ExxonMobil chief executive Rex Tillerson has been a zealous advocate of the US shale boom and the controversial use of “fracking,” but not when it hits too close to home.
Tillerson and his neighbors are suing to block the construction of a 160-foot-tall (78.8-meter-) water tower, to be used in part for hydraulic fracturing, near his $5 million ranch in Bartonville, outside Dallas, according to a complaint filed in a Texas court.
The tower, which now is partially built, “will create a constant and unbearable nuisance to those that live next to it,” according to the suit.
Some of the water will be used in hydraulic fracturing, or “fracking” for shale oil and gas, resulting in truck use that will cause “noise nuisance and traffic hazards,” said the complaint.
The suit seeks a permanent injunction against the tower’s construction rather than financial damages.
“Even though the damages might compensate them for their diminished property values, damages cannot compensate fully for the substantial interference with Plaintiffs’ use and enjoyment of their land.”
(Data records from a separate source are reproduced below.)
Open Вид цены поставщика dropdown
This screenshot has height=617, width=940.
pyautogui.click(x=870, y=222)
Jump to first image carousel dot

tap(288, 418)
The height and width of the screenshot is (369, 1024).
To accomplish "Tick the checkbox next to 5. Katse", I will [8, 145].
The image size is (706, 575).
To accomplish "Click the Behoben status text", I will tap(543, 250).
“These are luxury properties worth multiple millions of dollars,” said the complaint.
“Each of the homeowners built or purchased their homes in Bartonville to live in an upscale community free of industrial properties, tall buildings and other structures that might devalue their properties and adversely impact the rural lifestyle they sought to enjoy.”
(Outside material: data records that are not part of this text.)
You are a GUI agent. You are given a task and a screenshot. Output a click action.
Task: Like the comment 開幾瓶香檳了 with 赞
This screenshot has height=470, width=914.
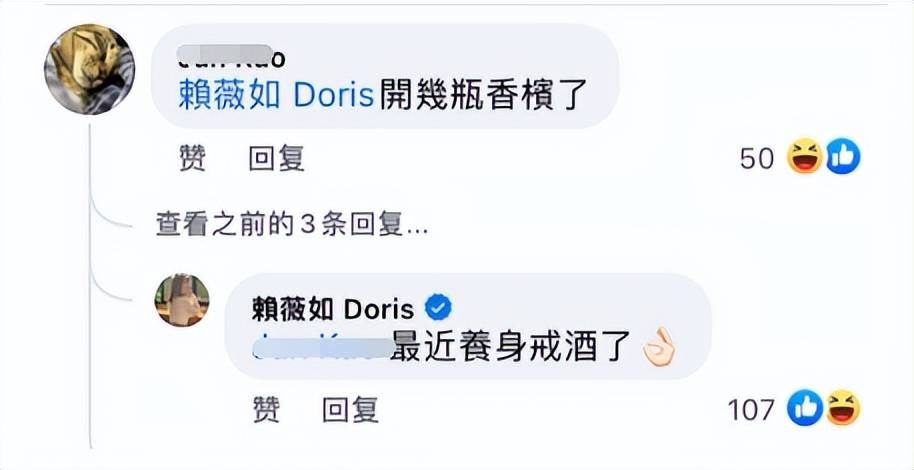click(x=192, y=158)
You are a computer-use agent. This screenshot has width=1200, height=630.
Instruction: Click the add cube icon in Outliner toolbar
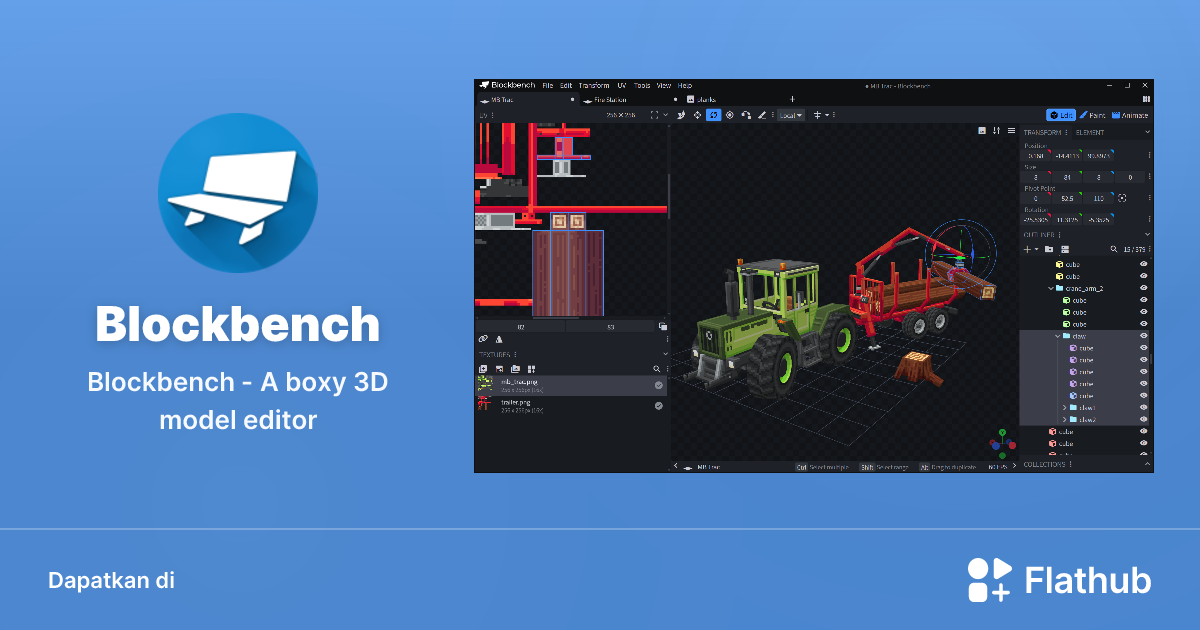[x=1026, y=249]
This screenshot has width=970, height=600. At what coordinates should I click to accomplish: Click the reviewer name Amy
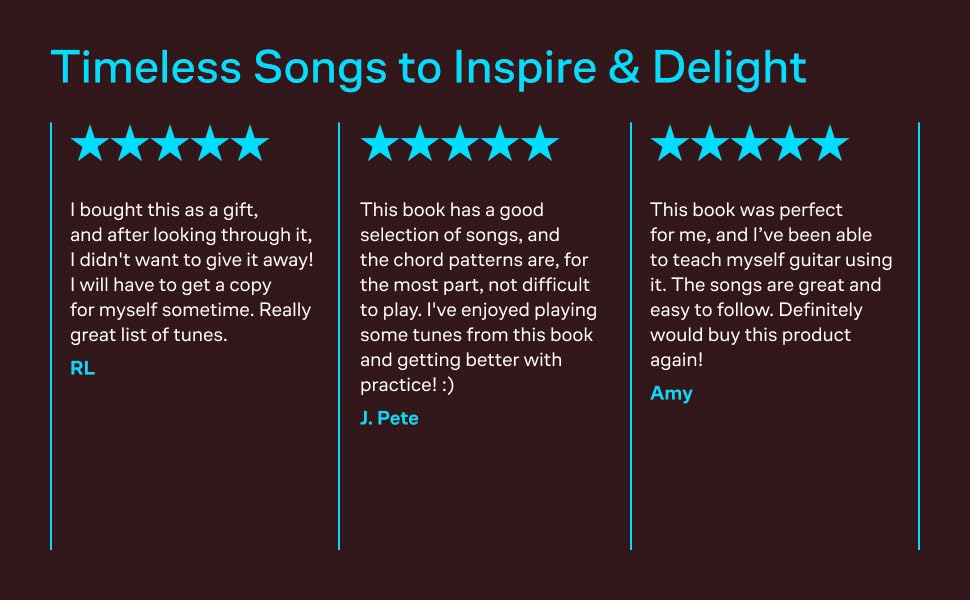click(671, 393)
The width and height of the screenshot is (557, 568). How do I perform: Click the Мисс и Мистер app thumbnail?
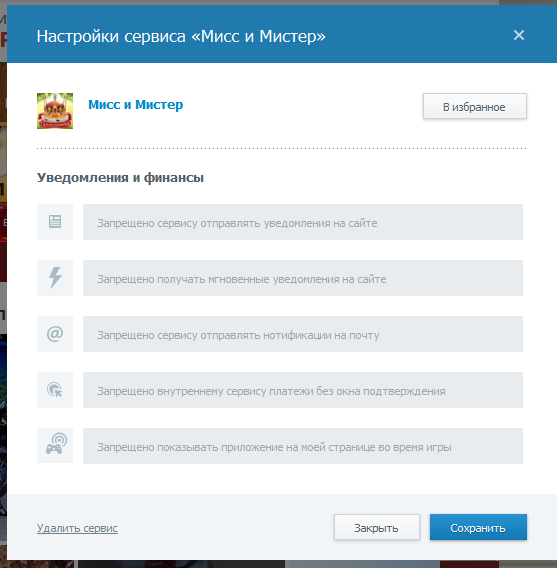[x=55, y=111]
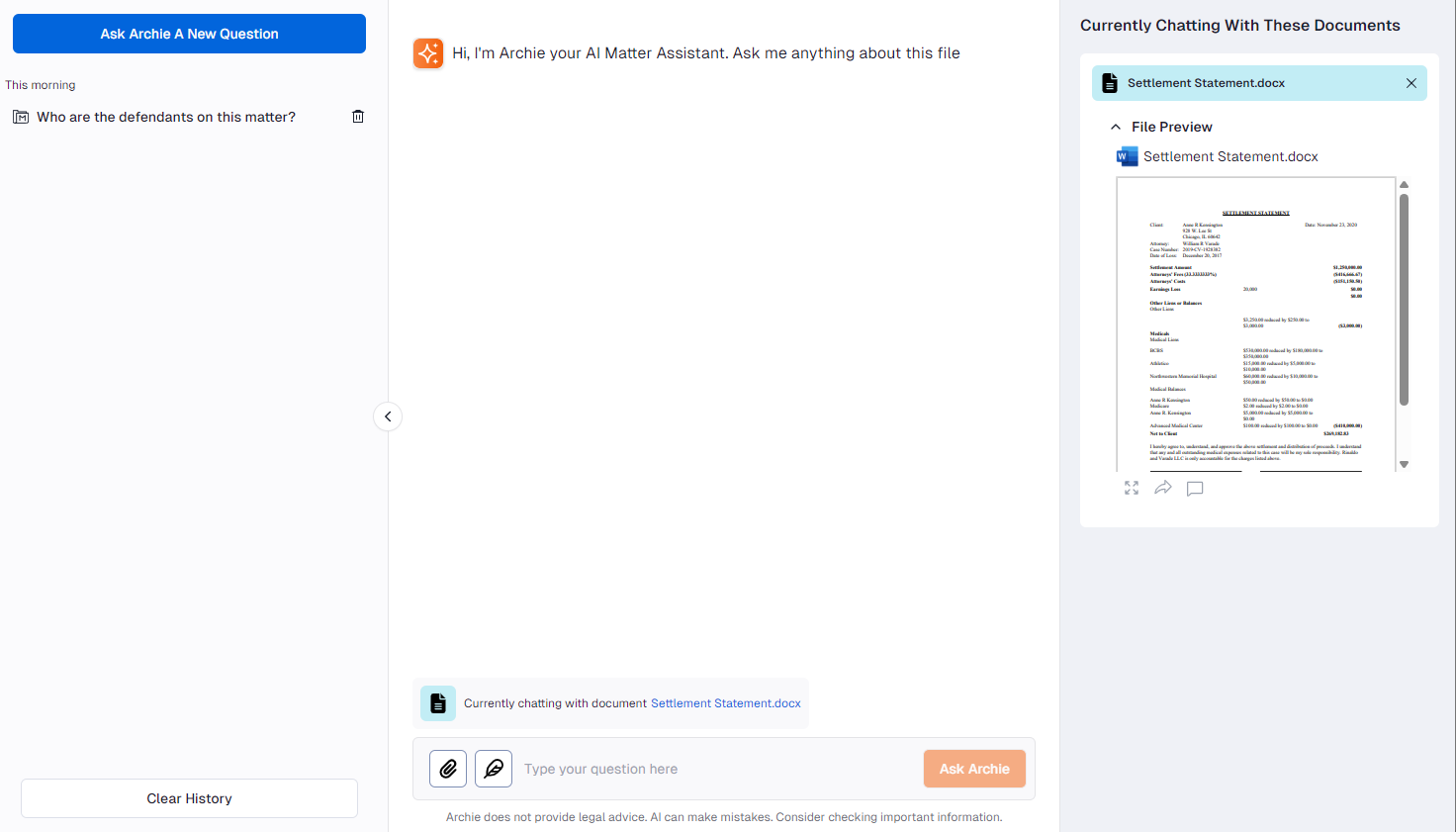
Task: Click the comment bubble icon under preview
Action: click(x=1195, y=489)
Tillerson, who is also is chairman and president of the largest US oil company, is one of six plaintiffs in the case. The first plaintiff listed is former Republican House Majority Leader Richard Armey, whose property is worth in excess of $2 million.
The suit comes as Exxon and other leading energy companies press on with campaigns to promote fracking around the US in spite of opposition from critics who cite environmental damage and health concerns.
Jim Leggieri, general manager of Bartonville Water, told AFP not all of the water will be used for fracking, which drives pressurized liquids into rocks to create fissures that release gas and oil.
“We are building a new elevator tower to serve citizens in the area,” Leggieri said, with some of the water intended to go to 6,000 homes in the area as well as to farms.
The suit exaggerates the impact of the trucks, which are “not as loud as they say,” he added.
Tillerson and the other plaintiffs have appealed a lower court’s ruling in favor of the water tower project. A decision on the appeal is expected in June or July.